• Data records:
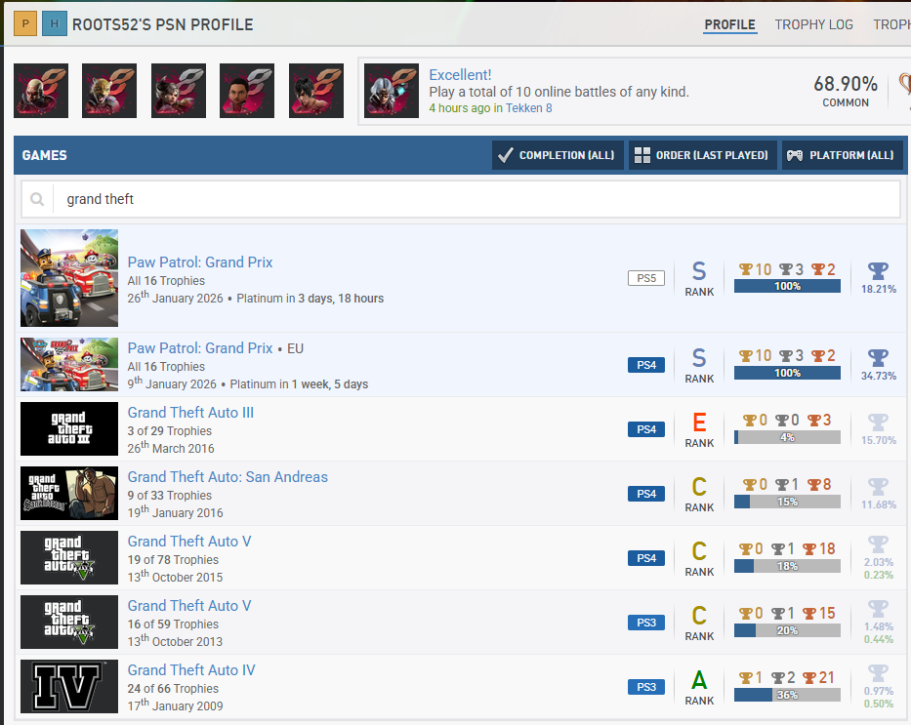This screenshot has height=725, width=911.
Task: Select the Profile tab
Action: tap(730, 24)
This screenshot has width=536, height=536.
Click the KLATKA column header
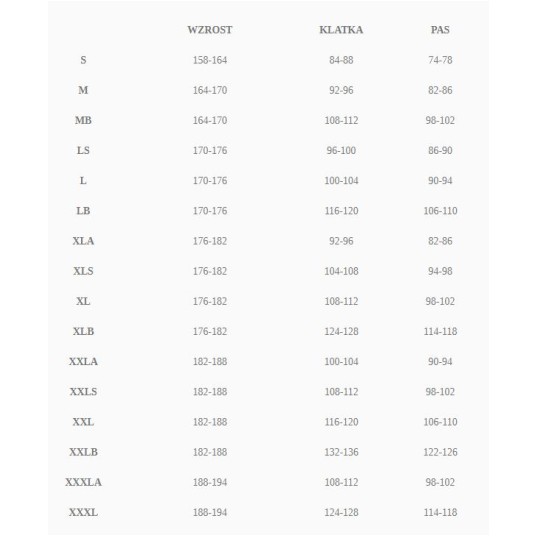[341, 30]
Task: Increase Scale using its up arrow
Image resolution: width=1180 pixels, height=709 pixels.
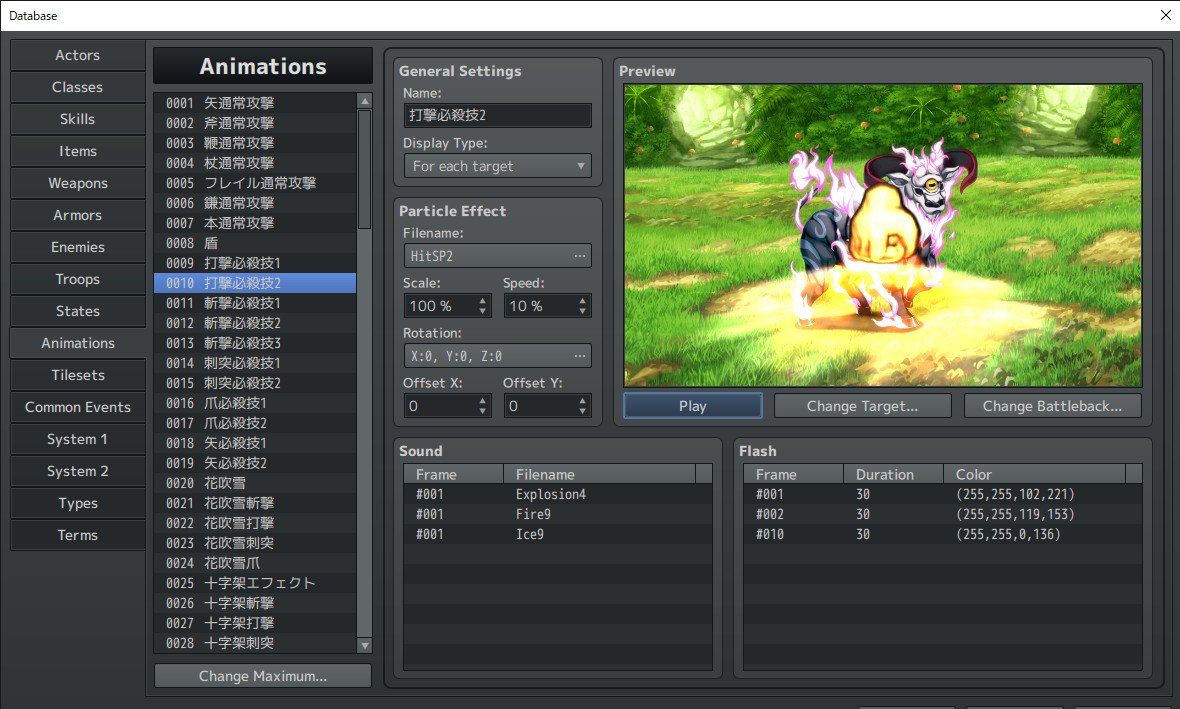Action: [481, 300]
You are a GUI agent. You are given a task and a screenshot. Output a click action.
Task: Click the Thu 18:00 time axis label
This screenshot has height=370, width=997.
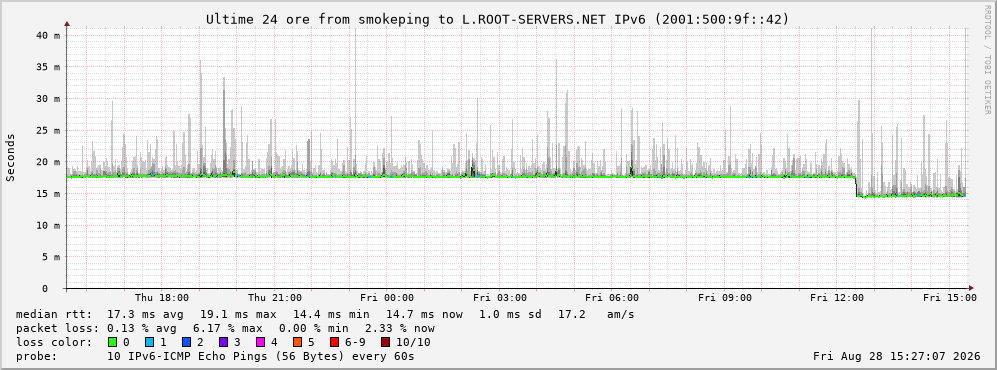[162, 298]
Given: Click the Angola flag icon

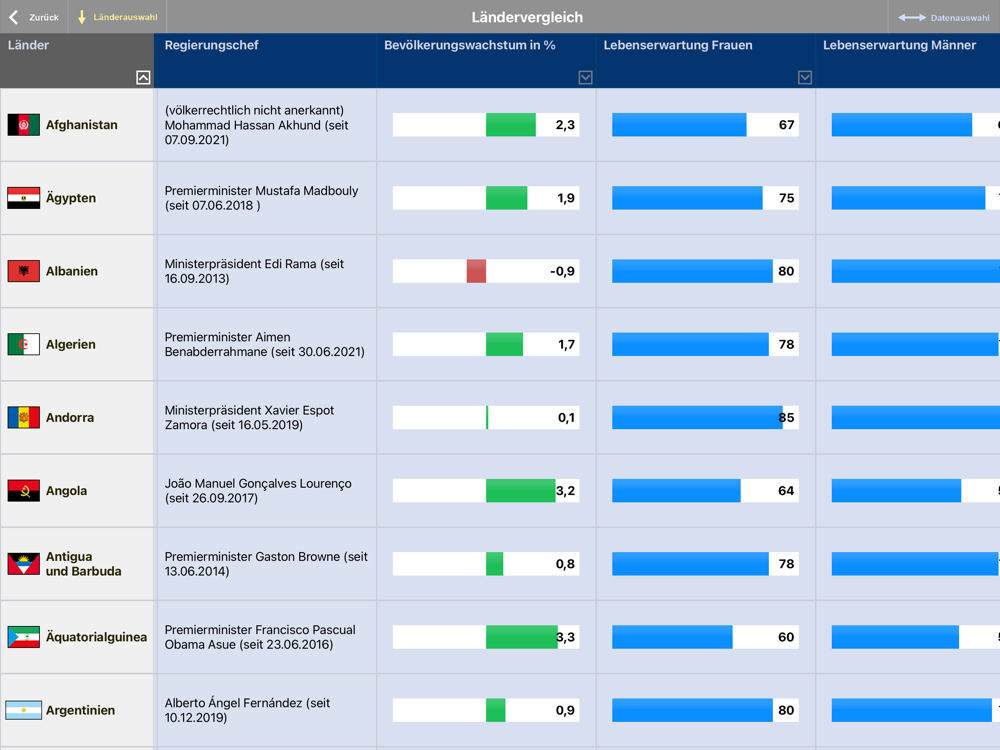Looking at the screenshot, I should [24, 490].
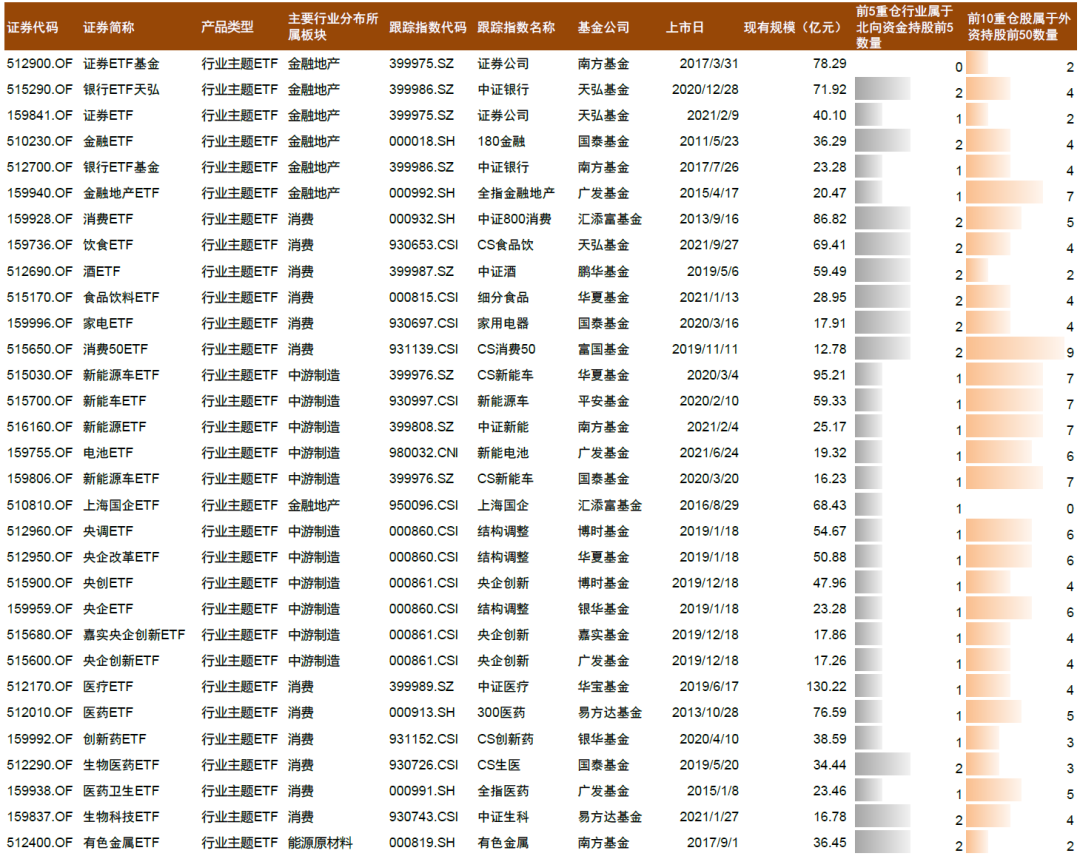Screen dimensions: 1080x859
Task: Click the 399975.SZ index code cell
Action: (x=415, y=62)
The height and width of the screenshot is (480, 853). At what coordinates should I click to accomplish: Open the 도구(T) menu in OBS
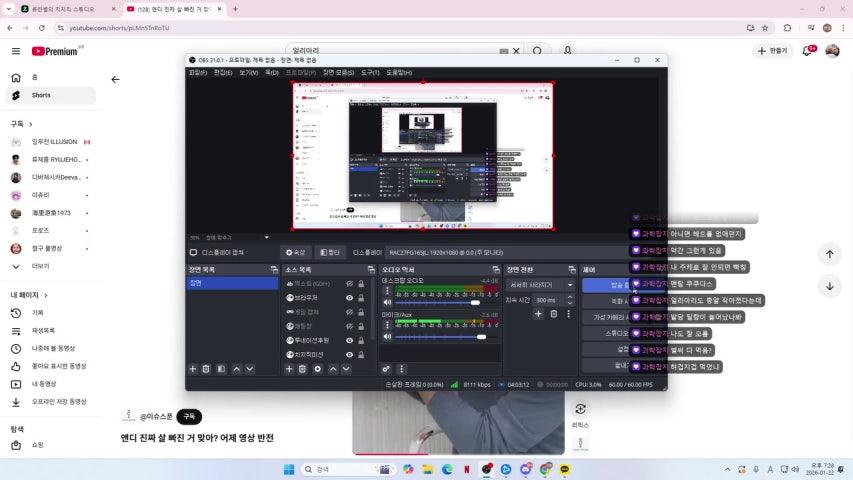point(370,73)
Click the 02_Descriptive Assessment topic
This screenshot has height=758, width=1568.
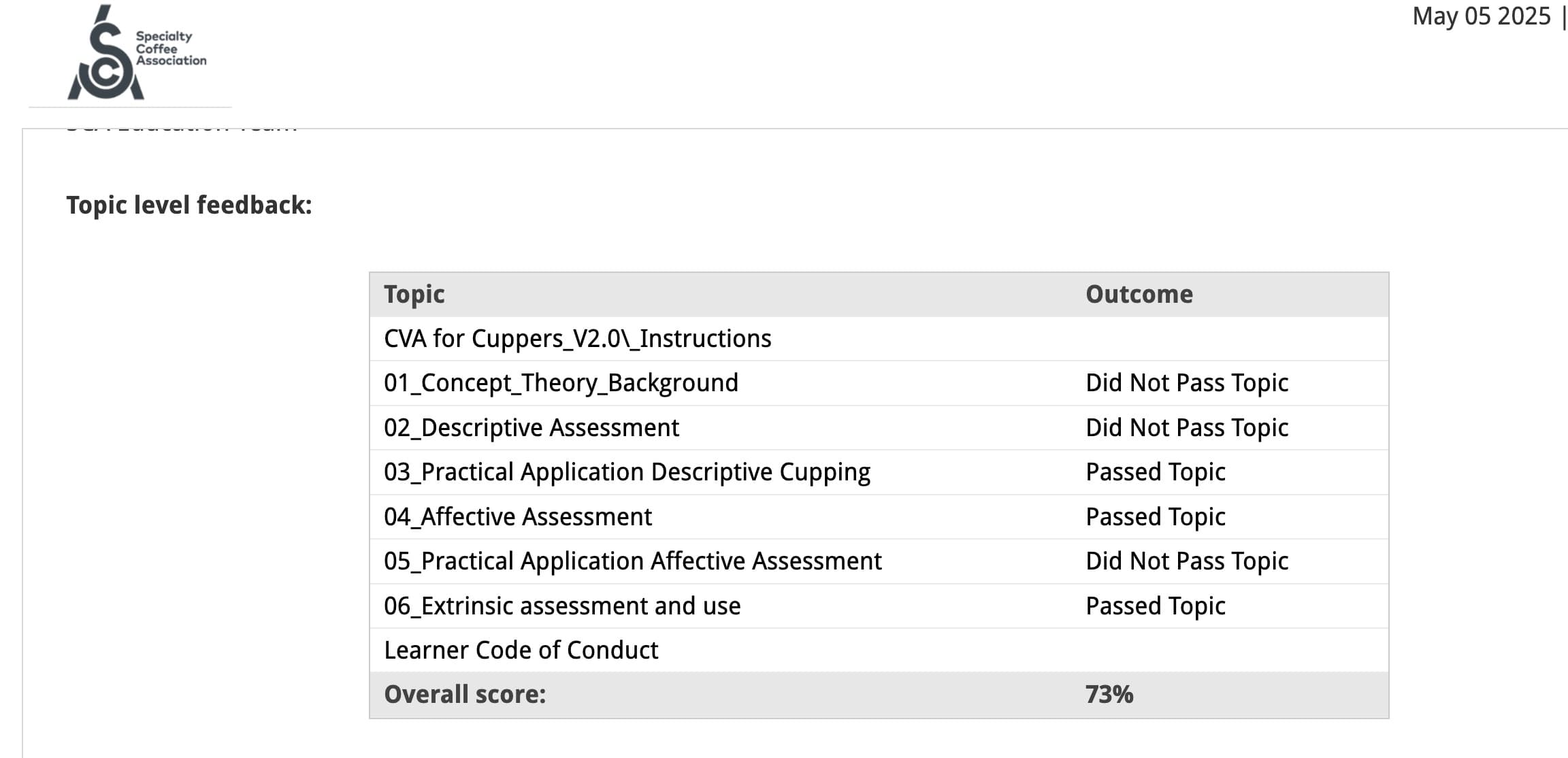point(532,427)
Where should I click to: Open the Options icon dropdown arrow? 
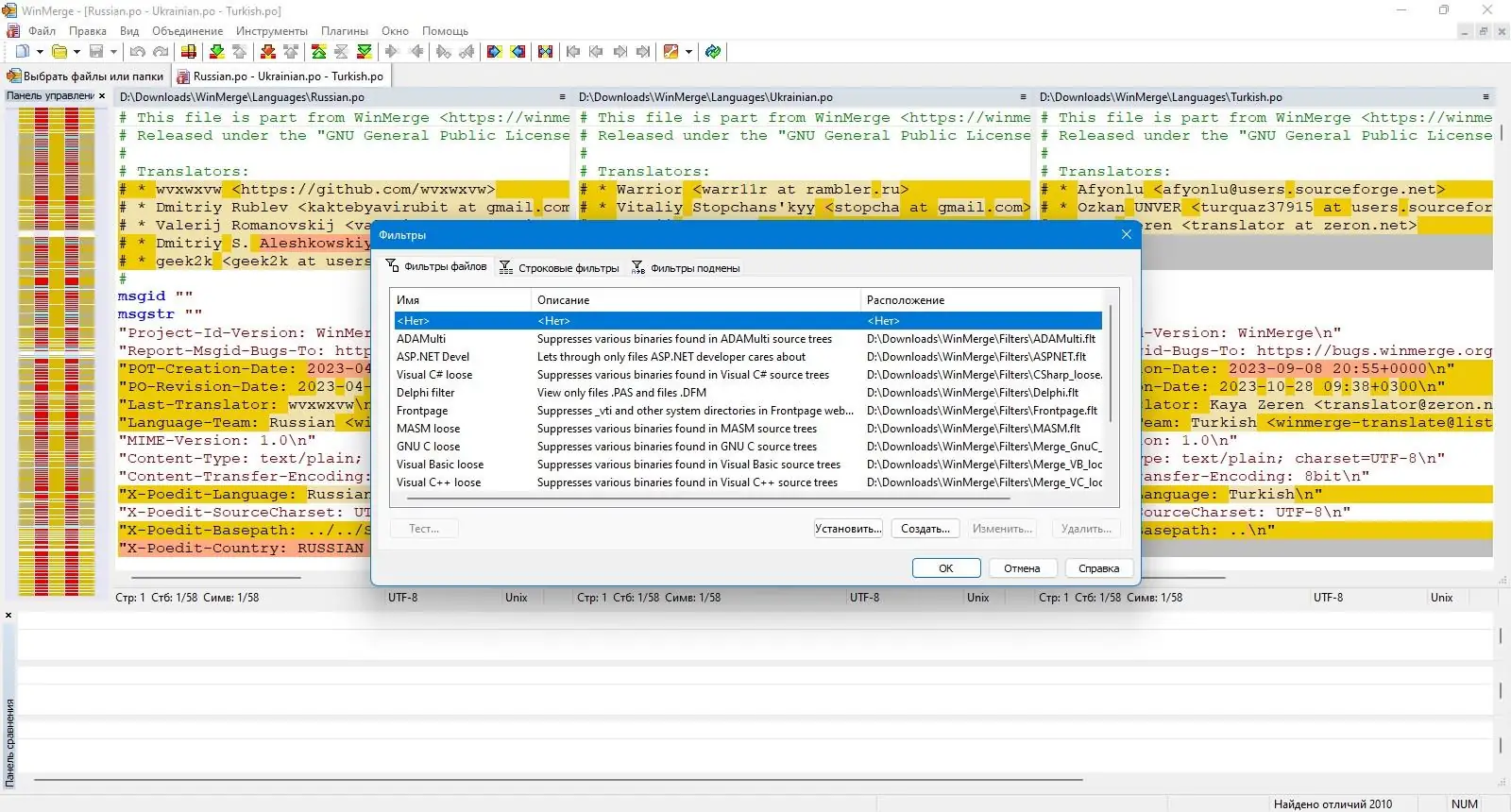click(688, 52)
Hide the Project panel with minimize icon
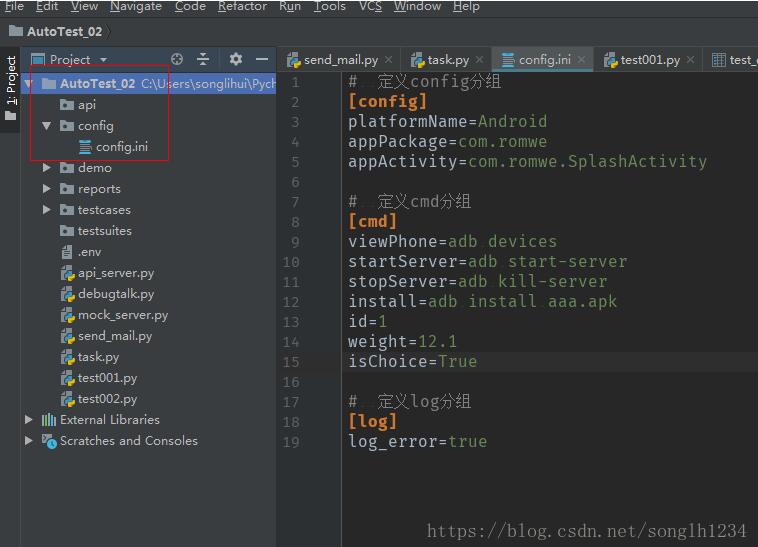This screenshot has height=547, width=758. click(261, 60)
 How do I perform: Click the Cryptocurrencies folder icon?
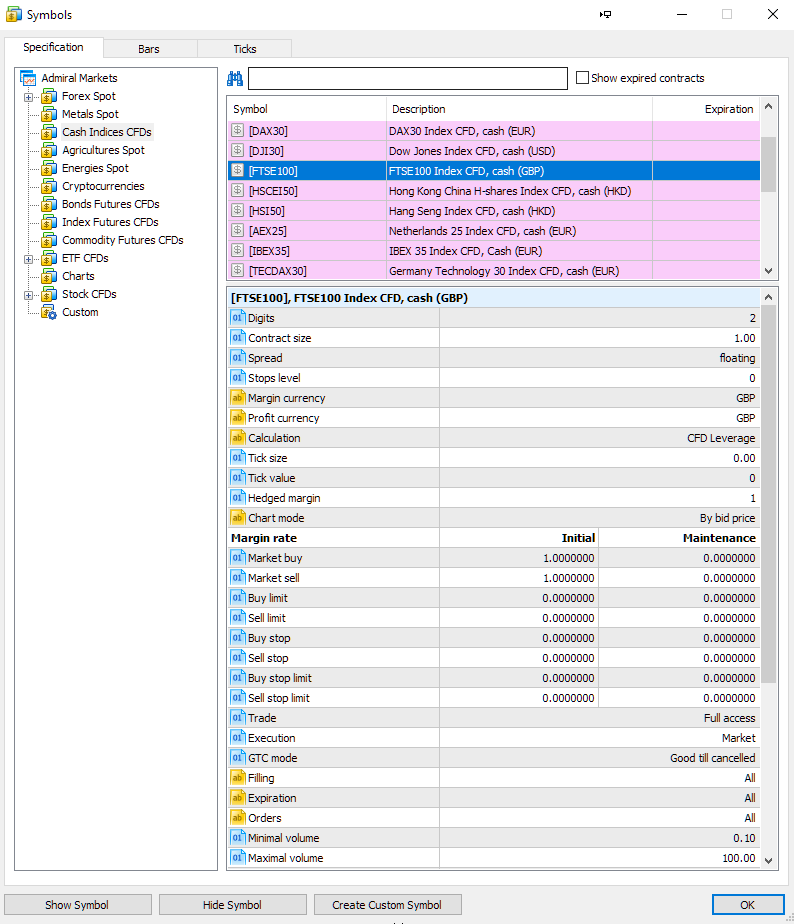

• Task details: Nothing should appear in the answer except the lines from the one containing "Task: Click the Thu 18:00 time axis label" through the last line of the listing, given again exactly and with no pictures.

• Exercise solution:
Task: Click the Thu 18:00 time axis label
This screenshot has height=370, width=997.
[162, 298]
Given: Click the Angola flag icon

Looking at the screenshot, I should [24, 490].
Screen dimensions: 1080x859
Task: Click the 399975.SZ index code cell
Action: (x=415, y=62)
The height and width of the screenshot is (480, 853). At what coordinates should I click to accomplish: Open the 도구(T) menu in OBS
point(370,73)
Click the 02_Descriptive Assessment topic
This screenshot has height=758, width=1568.
point(532,427)
Where should I click to: Open the Options icon dropdown arrow? 
click(688, 52)
Hide the Project panel with minimize icon
This screenshot has height=547, width=758. click(261, 60)
 How do I perform: Click the Cryptocurrencies folder icon?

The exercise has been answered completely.